TEXT EXTRACT:

..........

On each move, you may increase the value of any element by one. What is the minimum number of moves required?

Input:

5

3 2 5 1 7

Output: 5

My attempt at the solution:

  1. input number of elements in list
  2. input elements of list as string, and convert to a list of integers
  3. make a function that stores the number of moves as the difference of non-increasing elements. ex: in list [1,2,4,3], 4 is greater than 3, so it is non increasing, so I find the difference between the terms, and add it to the number of moves.
  4. add the difference to the lesser term (i.e make list [1,2,4,3] into [1,2,4,4])
  5. call this function whenever i'th term is lesser than (i+1)'th list of list
  6. Print the total number of moves

My code:

a = input('')
b = list(map(int, a.split(' ')))    # split string into a list of numbers
sum1 = 0
def moves(i):
    global sum1
    for i in range(len(b)-1):
        if b[i] < b[i+1]:
            sum1 += b[i] - b[i+1]
            b[i + 1] += b[i] - b[i+1]
        else:
            moves(i+1)
print(sum1)
moves(0)

What is wrong in the implementation and how can I correct it?

..........

COLLECTED DATA:
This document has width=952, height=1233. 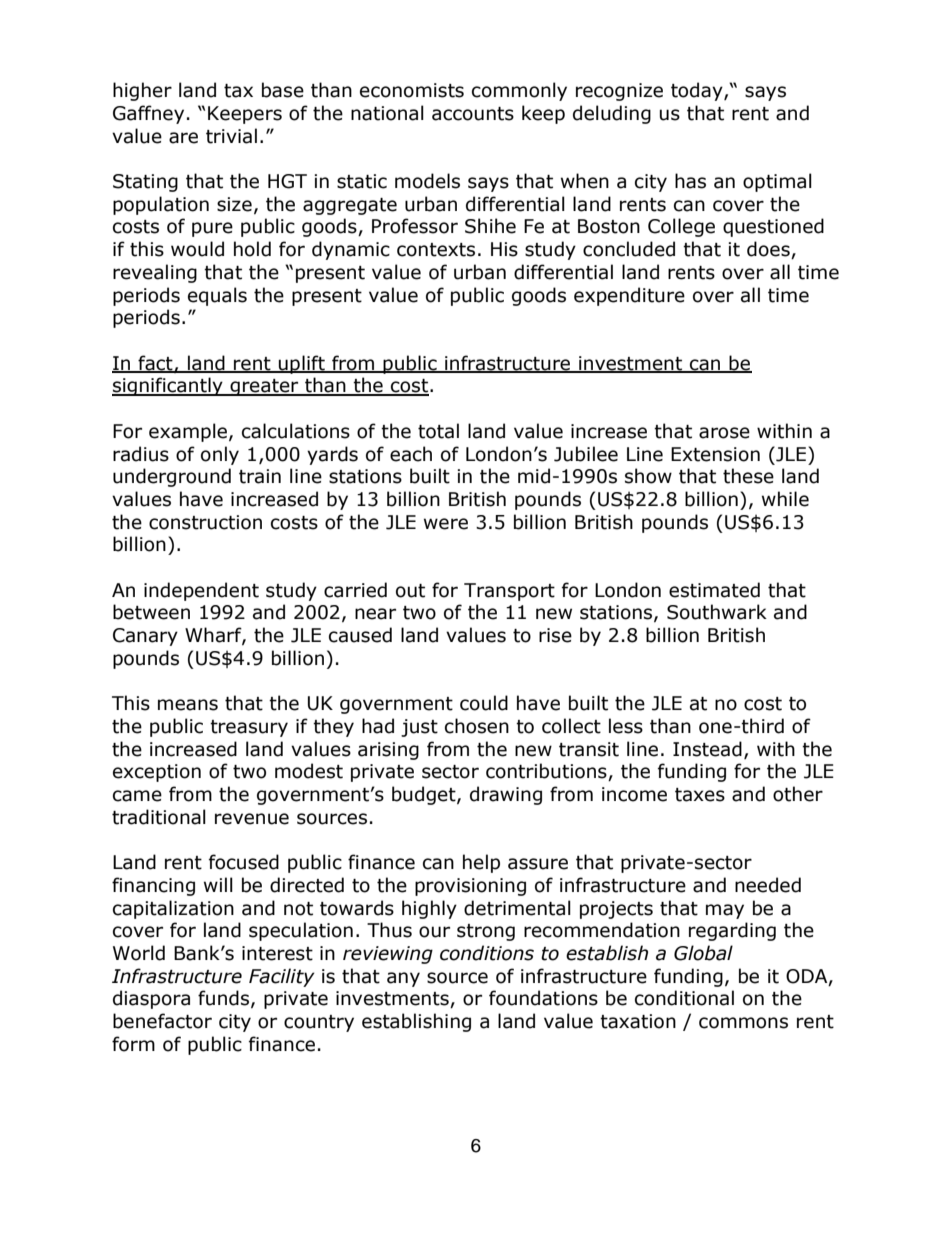 I want to click on accounts, so click(x=473, y=114).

..........

SET OF TASKS:
• A. In the minimum-moves question, shorten the step that begins "make a function that stores the number of moves" while keeping its main facts.
• B. Carry on the question about the minimum number of moves from the point where it stops.

RESPONSES FOR EACH TASK:
• A. Write a function that counts moves: whenever one element is greater than the next, as 4 is greater than 3 in [1,2,4,3], add their difference to the number of moves.

• B.
3
  • What's its current output? Commented Feb 20, 2021 at 5:56
  • 2
    First don't override Python's built-in variable sum. Commented Feb 20, 2021 at 5:56
  • @user202729, it just returns 0 for everything (after changing sum to sum1) Commented Feb 20, 2021 at 5:59

3 Answers 3

1

Recursion is totally the wrong way to do this. All you need is one pass through the list. And don't use globals; just return the final result. Note that you had your comparison backwards. You want cases where b[i] > b[i+1], not <.

a = input('')
b = list(map(int, a.split()))

def moves(b):
    sum1 = 0
    for i in range(len(b)-1):
        if b[i] > b[i+1]:
            sum1 += b[i] - b[i+1]
            b[i+1] = b[i]
    return sum1

print(moves(b))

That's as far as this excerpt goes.